In my opinion, then, Snoopy actually improved Peanuts. As it originally appeared Peanuts was a brilliant and truly revolutionary comic strip. It was also a very depressing one. Reading an entire collection of those early strips one can be overpowered by the sheer bleakness of the early Peanuts. Snoopy brought balance to a comic strip that was in some ways overly negative. Here was a character who was generally optimistic, who had fantasies of being a World War I Flying Ace or Joe Cool, and who added a sense of whimsy to a comic strip that at times could be too dark. That is not to say that Snoopy was entirely at odds with the rather existentialistic vibe of Peanuts.  In a 1997 interview published in The Comics Journal's December issue, Charles M. Schulz said of Snoopy, "He has to retreat into his fanciful world in order to survive. Otherwise, he leads kind of a dull, miserable life. I don't envy dogs the lives they have to live." In other words, Snoopy has a good deal in common with Walter Mitty or Billy Fisher of Billy Liar. He has a rich fantasy life because his real life is so dull.

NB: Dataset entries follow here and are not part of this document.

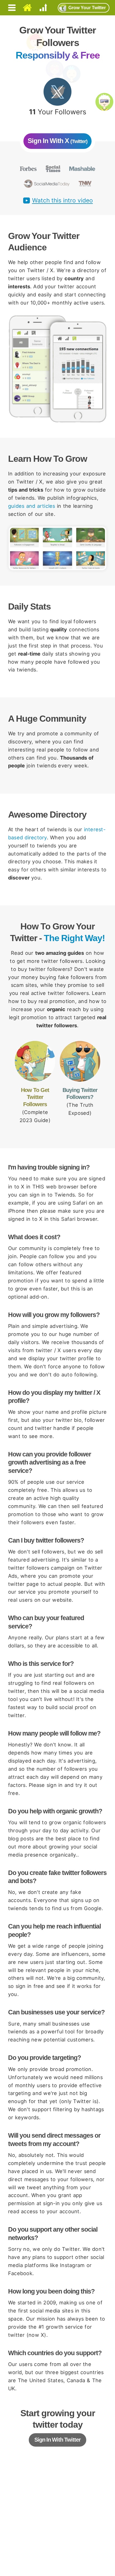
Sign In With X (57, 140)
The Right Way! (74, 938)
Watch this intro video (62, 200)
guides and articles (31, 506)
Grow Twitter (87, 7)
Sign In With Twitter (57, 2440)
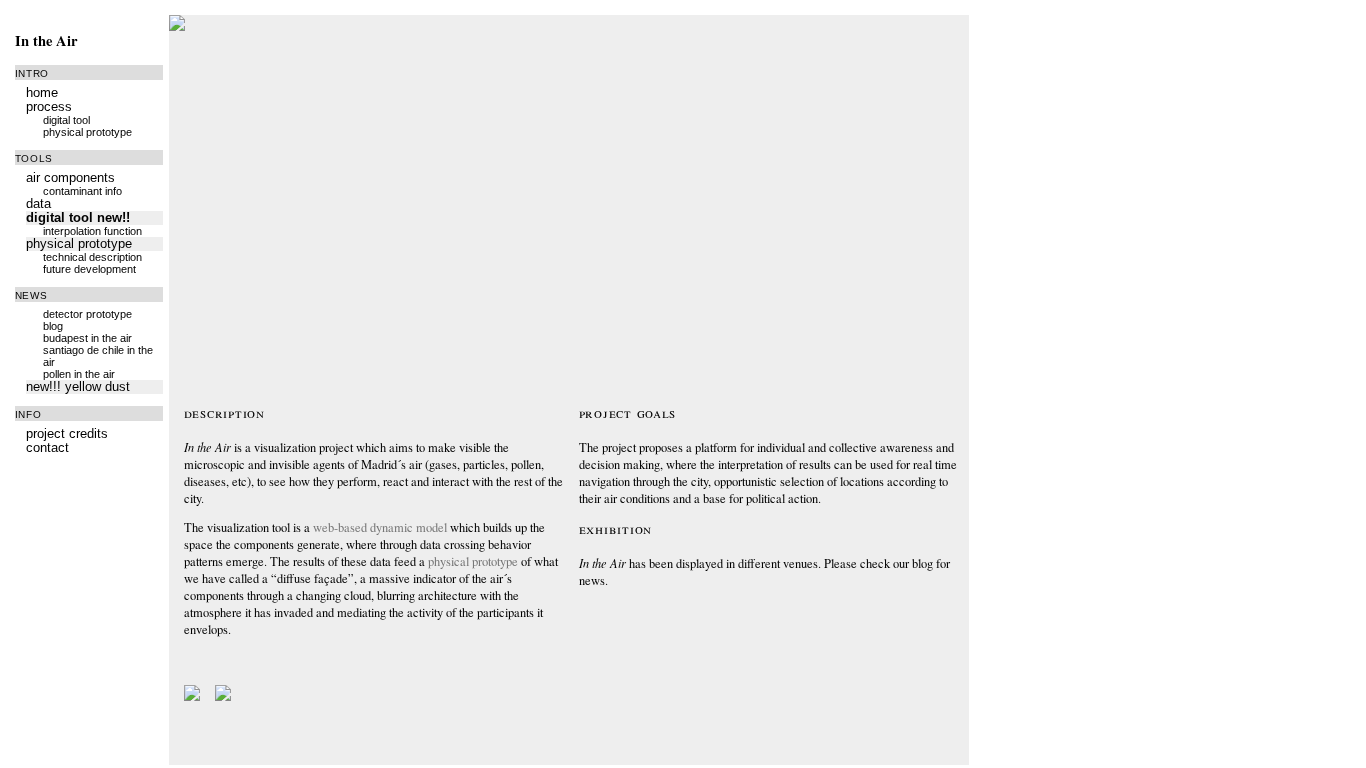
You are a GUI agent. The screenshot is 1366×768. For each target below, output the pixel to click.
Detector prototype (87, 314)
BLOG (53, 326)
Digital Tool (66, 120)
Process (49, 107)
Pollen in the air (79, 374)
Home (42, 93)
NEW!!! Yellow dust (78, 387)
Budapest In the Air (87, 338)
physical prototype (473, 561)
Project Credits (67, 434)
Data (38, 204)
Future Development (89, 269)
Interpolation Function (92, 231)
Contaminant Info (82, 191)
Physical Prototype (87, 132)
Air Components (70, 178)
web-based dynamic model (380, 527)
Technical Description (92, 257)
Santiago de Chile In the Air (98, 356)
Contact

Now that is not to say that I do not think the comic strip declined as the Seventies progressed. I do think giving Snoopy an extended family was a mistake--Peanuts seemed to grind to a halt any time his brother Spike appeared. At the same time many long running characters stopped appearing. Characters such as "mean girl" Violet and the narcissistic Freida appeared less frequently and eventually stopped appearing altogether (Violet in the Nineties, Freida in the Eighties). And while I like the character of Woodstock over all, in later years I thought he and Snoopy sometimes overwhelmed the comic strip. That having been said, I have to suspect that Peanuts would have declined even if Snoopy had never walked on two legs. Quite simply, it was not the focus on Snoopy that resulted in the comic strip's decline, but the fact that, like the Fifties, Peanuts was no longer balanced. Instead of too much existential angst, it was too little.

Regardless, Snoopy as the World War I Flying Ace certainly struck a chord with Peanuts' readers. Snoopy's fantasies of fighting the Red Baron had such an impact on popular culture that when many, perhaps most, people picture Snoopy it may be as the Flying Ace. As to why Snoopy's fantasy of being a Flying Ace proved so popular, I suspect it is because many people can identify with it. Quite simply, I think many people, if not most, at some point or another engage in daydreams to escape their otherwise drab and dreary lives. In some respects this makes Snoopy a more complex and deeper character than many of the other members of the Peanuts gang. Strangely enough, even though he walks on two legs and sleeps atop his doghouse, his rich fantasy life in some ways makes Snoopy one of the most realistic characters in the Peanuts canon.

1 comment:

Caftan Woman said...

Yes. We all live inside our heads. Snoopy made it okay to do so.